Theodore Mann, chairman of the National Conference on Soviet Jewry, announced at the year’s end that "deterioration in virtually all facets of Soviet Jewish life occurred" in 1982, most notably in the continuing drop in the the number of Jews permitted to emigrate with Israeli visas. "This decline in emigration was accompanied by a wave of threats and arrests of Jewish activists, and the heightened oppression of Jewish culture and religion," Mann reported. At the some time, he noted, "three Jewish prisoners, all of them active in emigration efforts prior to their arrests, completed their sentences."
Mann, a Philadelphia attorney reported that "the total number of exit visas granted to Jews last year fell to over 2,600, representing an unprecedented 95% drop from the 51,320 exit permits granted in 1979, the peak year for Jewish emigration. The nearly 110 visas issued to Jews who arrived in Vienna, in December, marked the lowest monthly figure recorded since the current phase of emigration began in 1971. These drastically low figures, at the year’s end, left an estimated 400,000 Jews who have shown on interest in reaching their homeland with little hope for the new year," Mann said.
NEW ARRESTS
Exacerbating this "tightening of the reins on emigration," Mann maintained, were several arrests of Jews seeking to leave for Israel, most recently Novosibirsk activist Feliks Kochubievsky, who received a two and half year labor comp sentence, and former POC Losif Begun, who was exiled twice before, and was again arrested and threatened with an unprecedented third trial and a long term in a labor camp. Mann observed that although former POC Evgeny Lein was released from labor camp in mid-year, he too was threatened with re-arrest.
"These arrests and threats nurture fear among the refuseniks throughout the Soviet Union — the fear that not only will the fulfillment of their dreams of emigrating to Israel be stunted indefinitely, but that their lives will be constantly disrupted by the KGB (security forces) and by the misuse of the law practiced by Soviet authorities," he stated.
STATUS OF POCS
According to Mann, "the status of two Jewish POCs was altered significantly this past year" indicating "no change in the unending abuses inflicted on Jews already suffering under the Soviet penal system," Anatoly Shcharansky, sentenced in 1978 to 13 years of imprisonment, under took a hunger strike in September to protest his isolation by the authorities. Sentenced in 1981 to three years in a labor camp, Aleksandr Paritsky was transferred in December to a strict prison environment as further punishment.

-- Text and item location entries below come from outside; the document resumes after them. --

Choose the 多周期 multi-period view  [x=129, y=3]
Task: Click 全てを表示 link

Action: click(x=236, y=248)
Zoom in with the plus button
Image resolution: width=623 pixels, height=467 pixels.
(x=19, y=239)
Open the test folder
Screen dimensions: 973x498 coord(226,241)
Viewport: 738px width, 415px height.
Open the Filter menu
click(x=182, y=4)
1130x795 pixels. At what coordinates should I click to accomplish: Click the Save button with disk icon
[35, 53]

"Although three Jewish POCs– lda Nudel, Boris Chernobilsky and Vladimir Slepak — were released from exile or prison," he asserted, "they are being punished again, and their futures are dim as they are thrust back into the emotionally physically-draining difficulties of refusenik life. Nudel, who left her Siberian exile in March, following completion of a four-year term, was finally granted permission to reside in Bendery (Moldavian Republic), after nine months of wandering from city to city. Both Chernobilsky and Slepak returned to Moscow, after completing their sentences of one-year in a labor camp and five-years exile, respectively. Slepak, who in the late 60’s was one of the creators of the current emigration activities, had at one time been singled out by President Jimmy Carter for public recognition. He first applied to go to Israel in 1970.

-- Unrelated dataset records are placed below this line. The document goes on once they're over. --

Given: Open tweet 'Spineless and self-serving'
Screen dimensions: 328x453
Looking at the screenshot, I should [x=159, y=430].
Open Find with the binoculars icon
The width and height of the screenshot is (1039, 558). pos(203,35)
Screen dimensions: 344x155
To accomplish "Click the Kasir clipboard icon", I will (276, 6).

A former public member of the U.S. delegation to the current Madrid Conference to review compliance with the Helsinki Final Act, Mann found the emigration of several long-term refuseniks "a blessing, but, nevertheless, a vivid reminder that the gates have closed to over 10,000 refuseniks who pray that their requests to emigrate will miraculously be approved and the gates will not lock them into lives of oppression."
Among the long-term refuseniks who received visas in 1982 were: former POC Amner Zavurov, Shmuel Shvartsband, Zigmund Rozental, Grigory Freiman, Oleg Popov, and Vladimir and Hanna Magarik.